Escribir teatro, escribir para encarnar
Incluso hoy, con todo lo que han evolucionado los medios de la ficción, reconocemos algo especial en el teatro. No tenemos mucho en común con aquellos hombres y mujeres primitivos, pero también queremos que nos cuenten historias. Queremos que nos asombren, que nos emocionen, y sobre todo vivirlas nosotros mismos. Por eso acudimos al lugar convenido, a la hora indicada, incluso sin saber qué van a contarnos. Asumimos que hay una planificación detrás, un despliegue técnico para envolver una historia en su misterio. Aceptamos que los actores se convierten en otras personas, prestan sus cuerpos a los personajes. Reducimos la vida al cuadro mágico de la escena. Nos preguntamos qué pasará. Y, por un momento, lo que vemos es todo cuanto pasa.
Para que este pequeño truco de magia funcione necesitamos una escritura hábil. Palabras precisas, dinámicas, ágiles y rebosantes de acción. Diálogos que sugieran voces de nuestros personajes. Personajes en los que reconocernos, a los que vincularnos o que nos importen de alguna manera. Tramas que nos mantengan atentos, nos inviten a especular y nos pellizquen llegado el momento. Todo el mecanismo de la dramaturgia funcionando de forma eficaz, pero sutil.
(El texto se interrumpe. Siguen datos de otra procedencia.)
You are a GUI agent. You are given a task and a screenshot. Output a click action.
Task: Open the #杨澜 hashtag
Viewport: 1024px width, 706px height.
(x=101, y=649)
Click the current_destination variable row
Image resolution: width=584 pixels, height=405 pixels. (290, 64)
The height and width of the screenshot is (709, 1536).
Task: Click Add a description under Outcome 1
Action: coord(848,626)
Eso es escribir teatro y obviamente no es fácil. Precisa medir al milímetro porque nada hay más volátil que nuestra atención. Planificar, estructurar, revisar y corregir. Se escribe hacia adelante y hacia atrás. Se vuelve sobre el texto mil veces. Y cuando crees que lo tienes, toca comprobar si flota sobre la escena. Si el público entra. Si se queda. A veces, hasta saltan chispas y sucede lo imposible: ya no son lectores ni espectadores, cada cual con sus vidas. Ya son parte de la escena, cómplices de ese hechizo. Y por un ratito volvemos todos a esas noches antiguas al calor de las historias.